### Problem statement:
Could you restate word for word every line of the records below, from the first one to the one holding "Terms (392, 2559)"?

***** Records for this exercise

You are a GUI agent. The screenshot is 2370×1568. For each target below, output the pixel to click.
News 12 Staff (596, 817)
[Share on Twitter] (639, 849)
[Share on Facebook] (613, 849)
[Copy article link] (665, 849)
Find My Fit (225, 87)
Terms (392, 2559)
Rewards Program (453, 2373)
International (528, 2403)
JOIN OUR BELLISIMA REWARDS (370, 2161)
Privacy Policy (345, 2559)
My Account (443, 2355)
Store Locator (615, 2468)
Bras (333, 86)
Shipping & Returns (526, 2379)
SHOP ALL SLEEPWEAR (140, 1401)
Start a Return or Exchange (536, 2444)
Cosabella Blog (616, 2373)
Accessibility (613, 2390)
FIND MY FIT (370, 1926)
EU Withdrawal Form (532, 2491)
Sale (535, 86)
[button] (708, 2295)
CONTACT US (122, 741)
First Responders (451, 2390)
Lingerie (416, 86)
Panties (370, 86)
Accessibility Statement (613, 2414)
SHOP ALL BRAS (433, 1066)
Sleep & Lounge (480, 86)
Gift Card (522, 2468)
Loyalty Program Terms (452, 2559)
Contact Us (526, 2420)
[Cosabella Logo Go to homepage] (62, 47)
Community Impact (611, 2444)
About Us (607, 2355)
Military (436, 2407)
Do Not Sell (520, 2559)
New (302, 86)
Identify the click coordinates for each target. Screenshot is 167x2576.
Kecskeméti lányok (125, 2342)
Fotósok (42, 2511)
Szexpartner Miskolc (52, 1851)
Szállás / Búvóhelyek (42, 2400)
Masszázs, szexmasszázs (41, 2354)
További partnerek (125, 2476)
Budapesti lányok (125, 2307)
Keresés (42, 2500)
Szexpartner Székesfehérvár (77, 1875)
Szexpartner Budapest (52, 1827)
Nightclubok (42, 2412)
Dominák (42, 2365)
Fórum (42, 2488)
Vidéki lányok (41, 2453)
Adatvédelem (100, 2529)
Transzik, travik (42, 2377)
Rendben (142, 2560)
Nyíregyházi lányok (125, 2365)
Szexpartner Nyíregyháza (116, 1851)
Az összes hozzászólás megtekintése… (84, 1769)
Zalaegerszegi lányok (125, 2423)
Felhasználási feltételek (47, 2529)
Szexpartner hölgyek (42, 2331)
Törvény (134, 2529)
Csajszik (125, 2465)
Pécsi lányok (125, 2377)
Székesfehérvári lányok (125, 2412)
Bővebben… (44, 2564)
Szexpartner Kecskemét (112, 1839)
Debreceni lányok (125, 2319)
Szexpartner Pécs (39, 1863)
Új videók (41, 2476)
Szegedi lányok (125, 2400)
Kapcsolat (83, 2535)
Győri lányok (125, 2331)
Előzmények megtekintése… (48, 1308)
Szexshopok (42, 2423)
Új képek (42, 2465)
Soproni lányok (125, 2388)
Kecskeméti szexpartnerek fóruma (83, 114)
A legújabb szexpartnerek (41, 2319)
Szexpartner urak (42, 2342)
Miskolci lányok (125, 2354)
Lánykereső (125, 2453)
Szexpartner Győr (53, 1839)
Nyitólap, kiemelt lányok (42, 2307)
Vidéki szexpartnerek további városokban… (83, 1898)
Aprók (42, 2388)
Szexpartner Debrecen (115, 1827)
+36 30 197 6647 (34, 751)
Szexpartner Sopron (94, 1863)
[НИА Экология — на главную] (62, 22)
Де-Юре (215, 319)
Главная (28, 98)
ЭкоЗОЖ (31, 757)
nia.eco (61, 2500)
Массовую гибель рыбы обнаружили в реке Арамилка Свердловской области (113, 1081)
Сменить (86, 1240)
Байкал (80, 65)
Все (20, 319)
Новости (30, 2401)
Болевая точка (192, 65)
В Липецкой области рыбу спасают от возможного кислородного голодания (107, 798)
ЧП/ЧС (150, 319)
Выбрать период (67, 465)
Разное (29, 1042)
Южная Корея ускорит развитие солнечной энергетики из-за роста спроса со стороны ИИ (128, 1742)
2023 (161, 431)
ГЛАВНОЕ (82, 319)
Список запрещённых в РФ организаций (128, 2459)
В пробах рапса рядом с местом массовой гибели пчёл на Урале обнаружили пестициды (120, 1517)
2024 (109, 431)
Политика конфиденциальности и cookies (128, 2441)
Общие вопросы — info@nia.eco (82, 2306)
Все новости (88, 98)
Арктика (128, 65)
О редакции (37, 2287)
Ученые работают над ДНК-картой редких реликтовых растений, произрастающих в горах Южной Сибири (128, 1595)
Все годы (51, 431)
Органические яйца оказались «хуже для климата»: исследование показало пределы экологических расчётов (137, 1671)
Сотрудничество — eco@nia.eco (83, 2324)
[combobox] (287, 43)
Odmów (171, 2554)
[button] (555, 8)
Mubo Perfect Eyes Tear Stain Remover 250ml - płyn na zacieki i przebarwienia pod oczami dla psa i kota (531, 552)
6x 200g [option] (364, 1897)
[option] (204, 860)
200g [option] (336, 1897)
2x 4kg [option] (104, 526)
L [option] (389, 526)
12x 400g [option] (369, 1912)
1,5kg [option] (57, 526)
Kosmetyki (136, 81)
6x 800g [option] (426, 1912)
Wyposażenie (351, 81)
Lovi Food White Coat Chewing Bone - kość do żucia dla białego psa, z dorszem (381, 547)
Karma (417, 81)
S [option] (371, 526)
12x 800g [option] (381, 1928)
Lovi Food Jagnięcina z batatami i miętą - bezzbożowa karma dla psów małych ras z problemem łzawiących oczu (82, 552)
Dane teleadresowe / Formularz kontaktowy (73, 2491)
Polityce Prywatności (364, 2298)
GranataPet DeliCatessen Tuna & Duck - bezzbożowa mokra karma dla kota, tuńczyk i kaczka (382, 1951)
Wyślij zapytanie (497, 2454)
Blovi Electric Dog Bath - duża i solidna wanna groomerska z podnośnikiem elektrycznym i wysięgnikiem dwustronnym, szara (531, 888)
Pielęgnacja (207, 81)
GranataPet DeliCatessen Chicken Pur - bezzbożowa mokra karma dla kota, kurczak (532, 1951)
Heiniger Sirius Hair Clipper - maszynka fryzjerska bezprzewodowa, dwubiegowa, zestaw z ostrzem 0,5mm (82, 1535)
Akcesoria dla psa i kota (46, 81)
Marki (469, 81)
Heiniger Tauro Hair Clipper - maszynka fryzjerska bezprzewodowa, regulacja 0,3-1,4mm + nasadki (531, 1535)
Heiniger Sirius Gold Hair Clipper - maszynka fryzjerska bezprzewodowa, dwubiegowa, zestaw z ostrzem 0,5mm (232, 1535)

**********

### Response to the exercise:
You are a GUI agent. The screenshot is 2370×1568. For each target below, output the pixel to click.
News 12 Staff (596, 817)
[Share on Twitter] (639, 849)
[Share on Facebook] (613, 849)
[Copy article link] (665, 849)
Find My Fit (225, 87)
Terms (392, 2559)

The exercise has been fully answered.